Yeah, I'm happy to see more experimentation in the lightweight compiler space! M...

Yeah, I'm happy to see more experimentation in the lightweight compiler space! My one-pass pipeline does forward greedy regalloc integrated with the approach I outlined in my post.

The next sweet spot seems to be a two-pass pipeline so you get a full forward and backward dataflow pass: your forward pass does SSA generation integrated with the forward dataflow analyses and the backward pass does machine code generation integrated with backward regalloc and dead code elimination. SSA with backward codegen/regalloc gives you an optimal coloring since the backward order for structured code matches the reverse postorder of the corresponding reducible CFG, and the greedy backward approach gives you decent splitting/coalescing for free. This is basically LuaJIT's approach but it can be extended beyond traces to reducible control flow if you replace the linear trace ordering with the dominator tree ordering. With two passes you should also be able to do something like Cliff Click's style of global code motion (as used in the HotSpot server compiler) with the early-schedule/late-schedule steps integrated into the two passes.

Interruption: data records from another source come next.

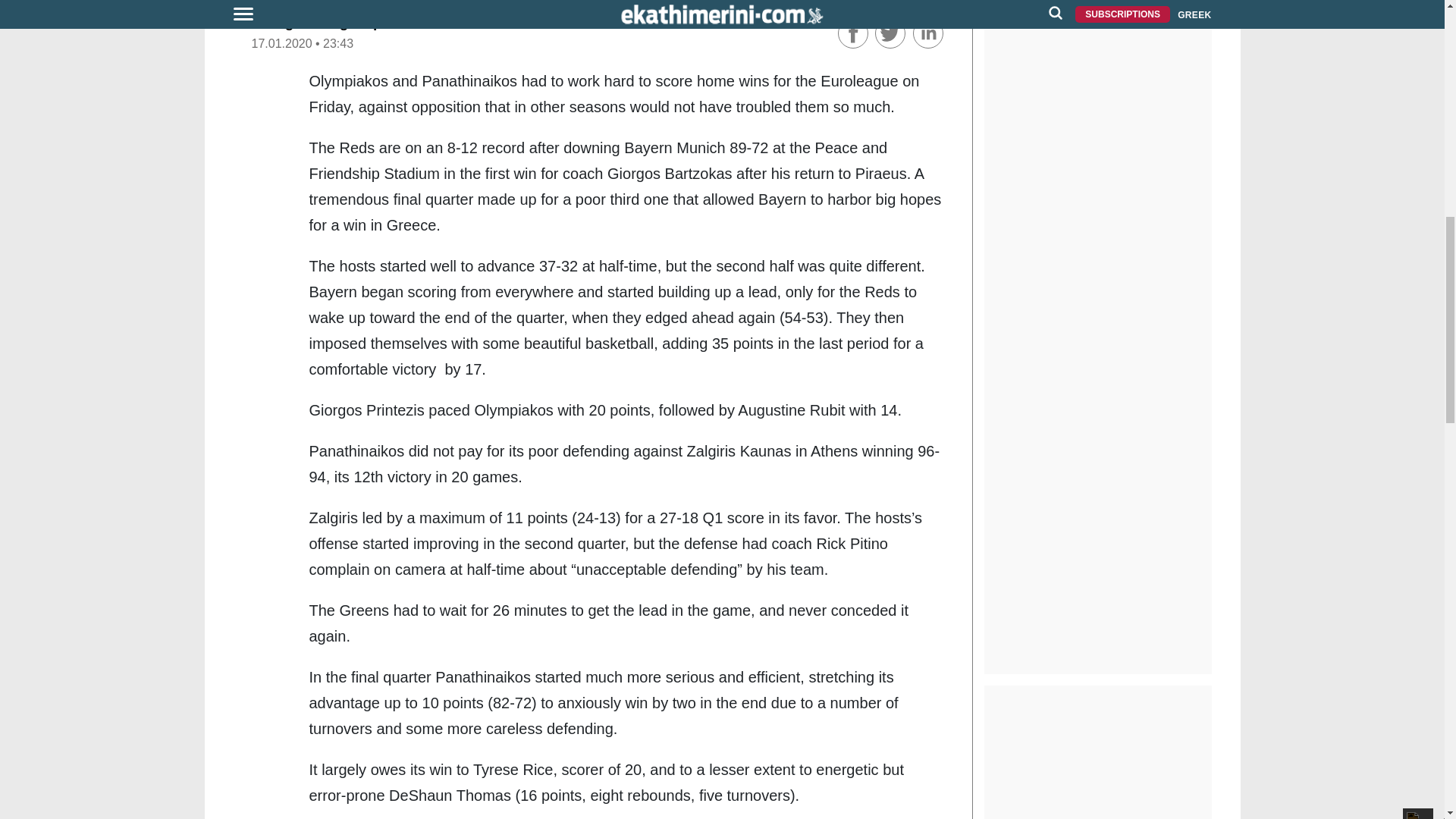
View all posts by George Georgakopoulos (335, 22)
Given the description of an element on the screen output the (x, y) to click on. 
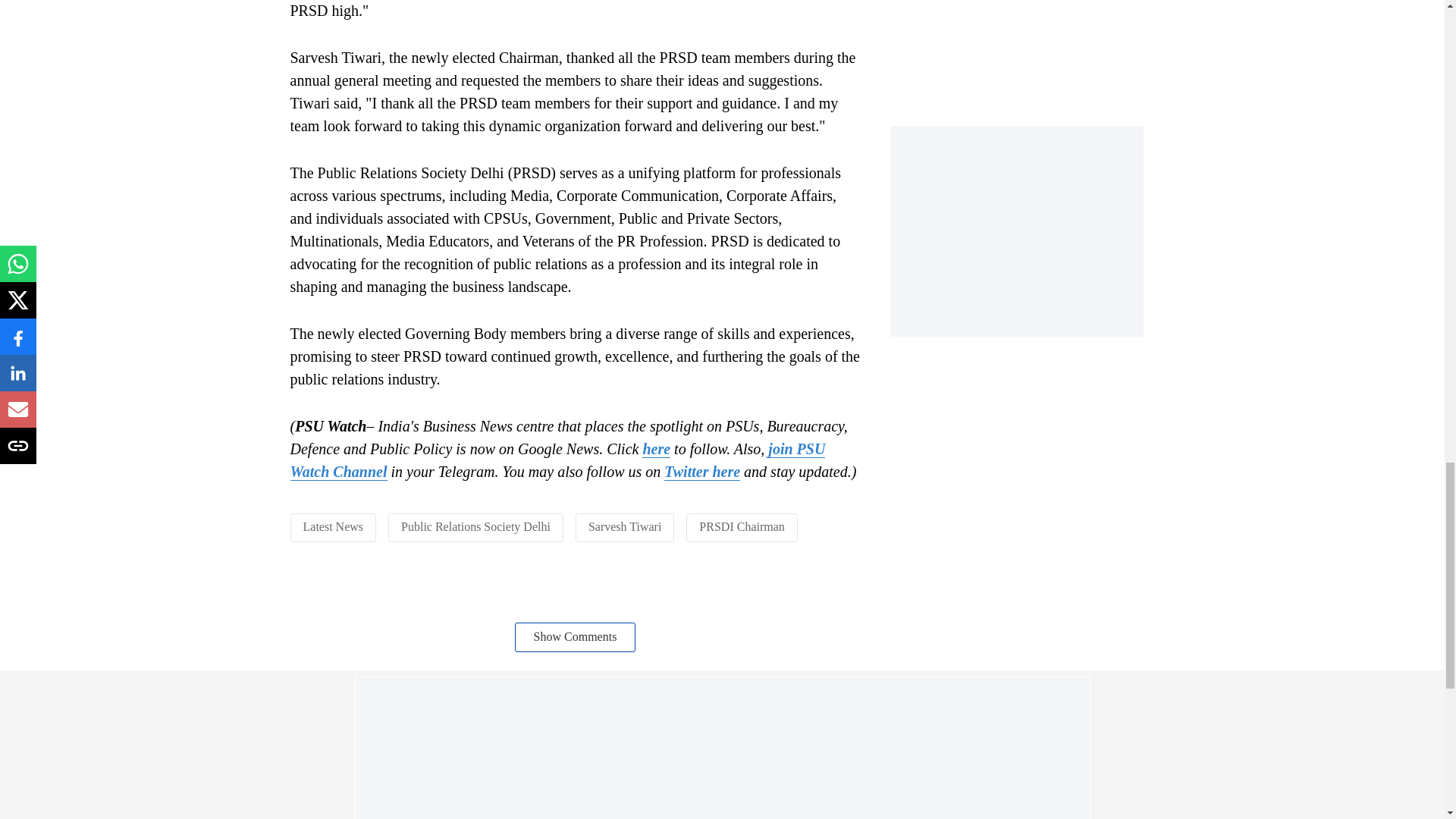
Twitter here (701, 471)
Latest News (333, 526)
here (655, 448)
join PSU Watch Channel (557, 460)
Given the description of an element on the screen output the (x, y) to click on. 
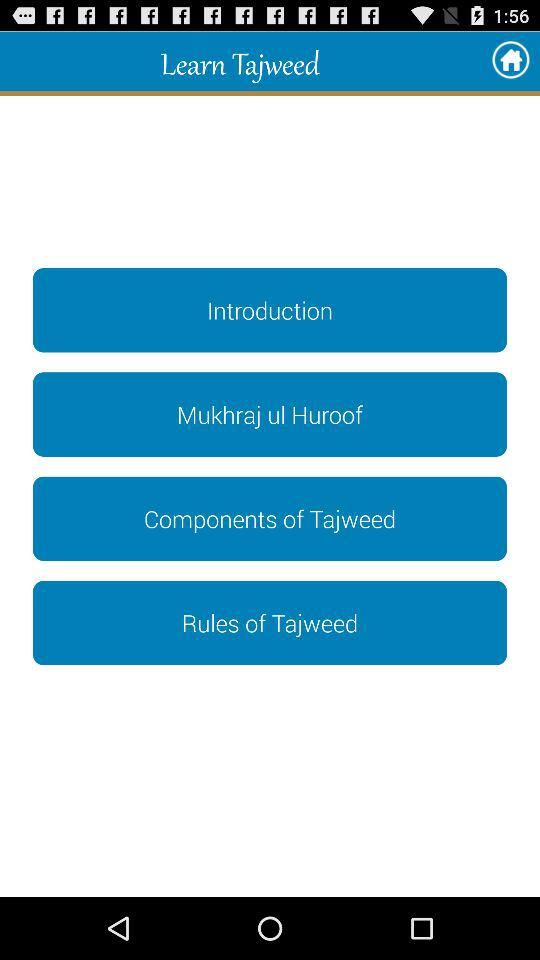
open item at the top right corner (510, 60)
Given the description of an element on the screen output the (x, y) to click on. 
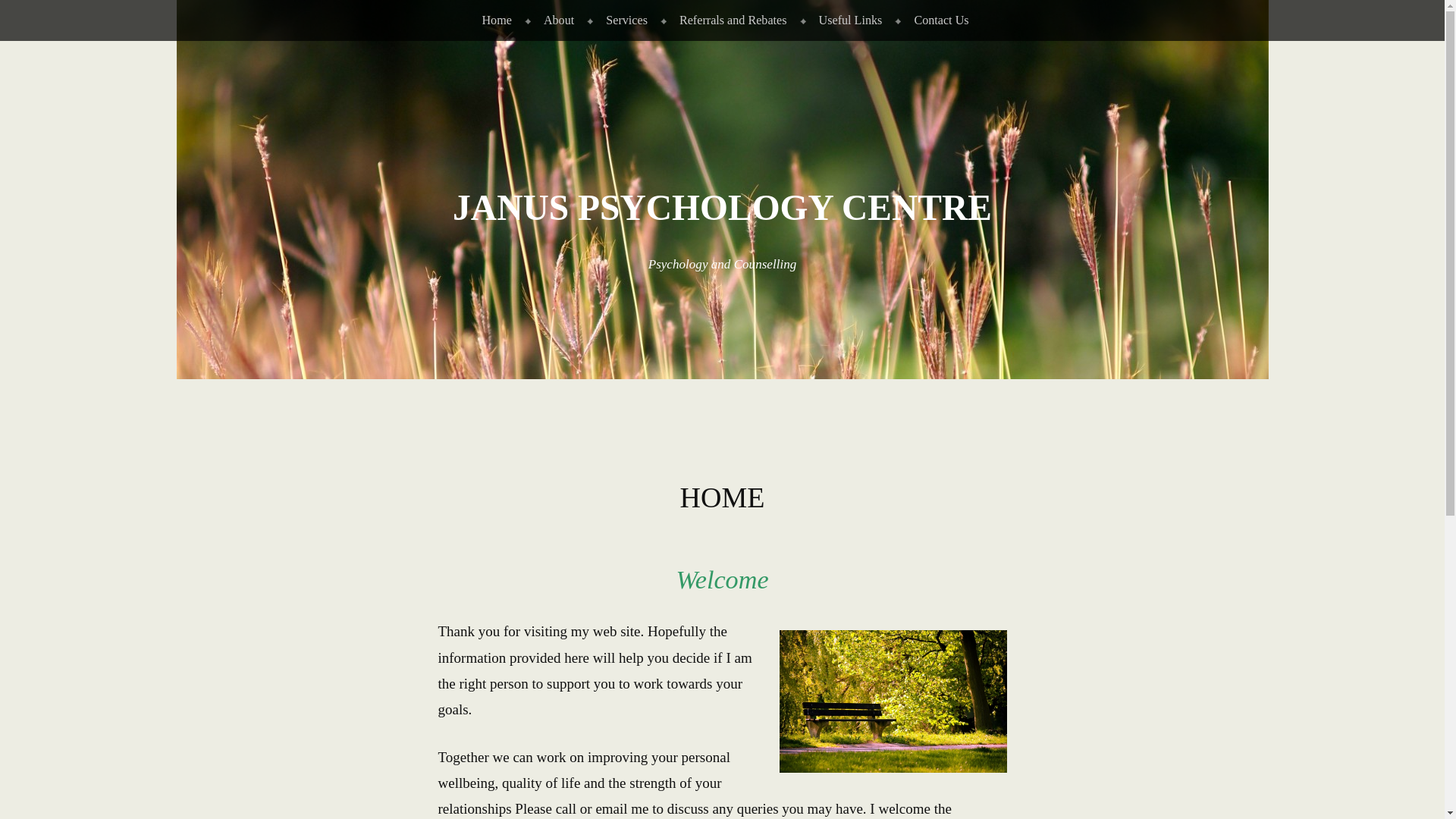
Contact Us Element type: text (937, 20)
JANUS PSYCHOLOGY CENTRE Element type: text (721, 207)
Useful Links Element type: text (847, 20)
Services Element type: text (623, 20)
About Element type: text (555, 20)
Referrals and Rebates Element type: text (730, 20)
Skip to content Element type: text (37, 12)
Home Element type: text (493, 20)
Given the description of an element on the screen output the (x, y) to click on. 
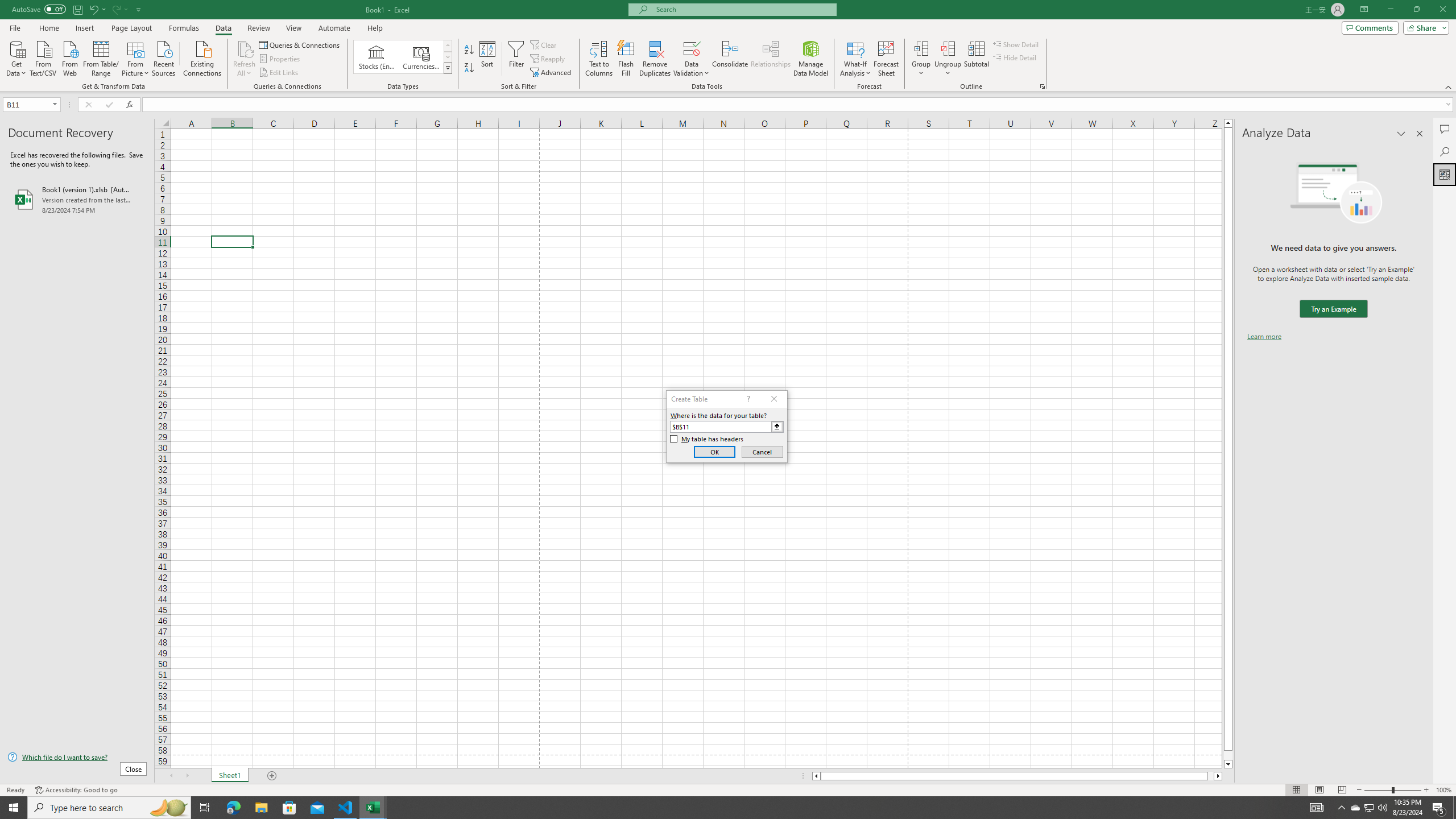
Save (77, 9)
Column left (815, 775)
Data (223, 28)
From Web (69, 57)
Review (258, 28)
Undo (96, 9)
Line up (1228, 122)
AutomationID: ConvertToLinkedEntity (403, 56)
From Table/Range (100, 57)
Automate (334, 28)
Sort Z to A (469, 67)
Name Box (30, 104)
Learn more (1264, 336)
Relationships (770, 58)
View (293, 28)
Given the description of an element on the screen output the (x, y) to click on. 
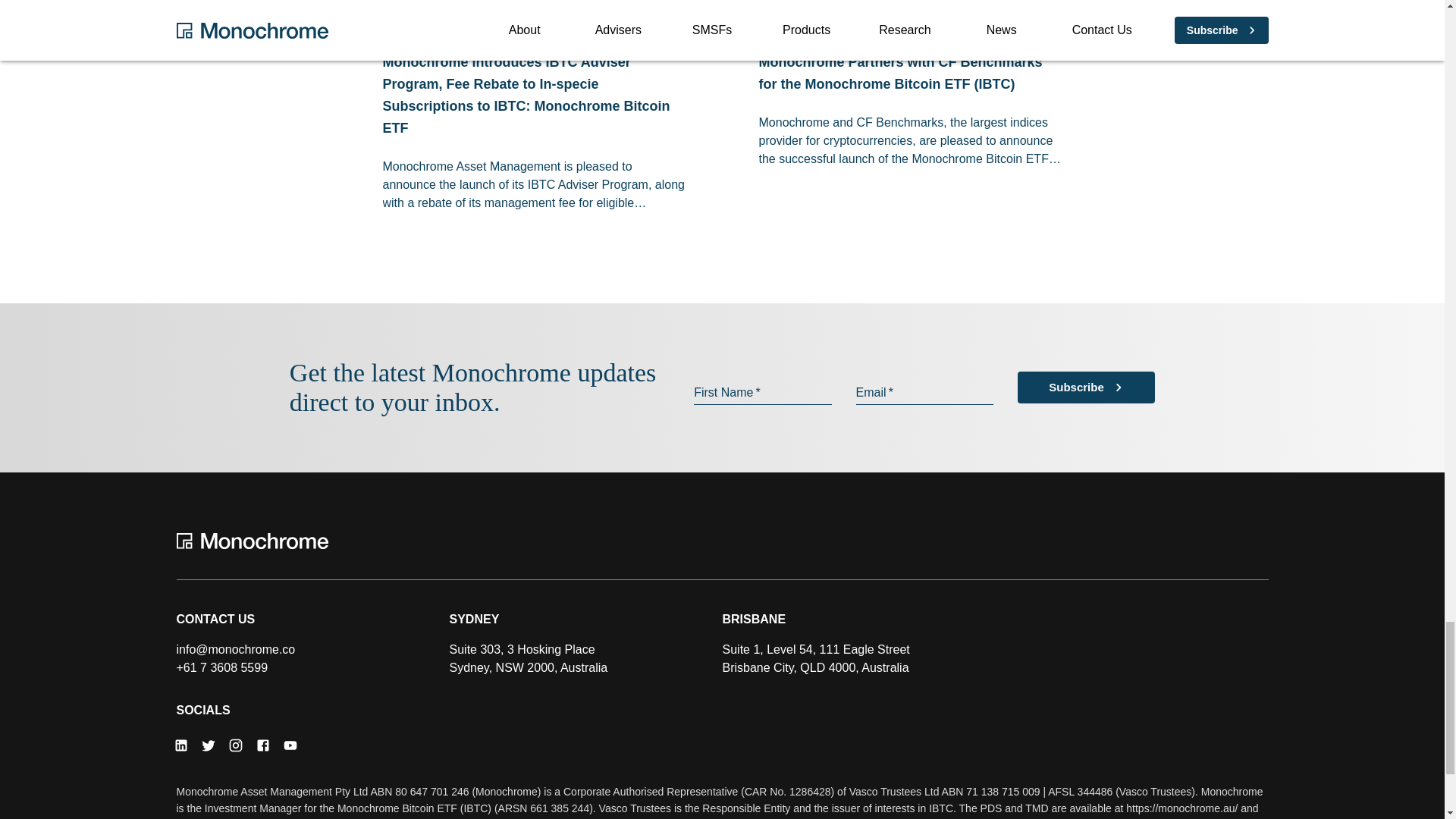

The main limitation of a pure two-pass approach is that you can't do precise SSA generation for loops at the same time you're doing your forward dataflow pass, so you have to be conservative. That blocks most LICM opportunities, so an extra micro-pass per loop is easy to justify, either an SSA pre-pass per loop or something like LuaJIT's loop peeling where you fully peel off the first iteration while identifying loop invariant variables before processing the loop a second time. Then LICM happens automatically via CSE since the peeled iteration dominates the loop body.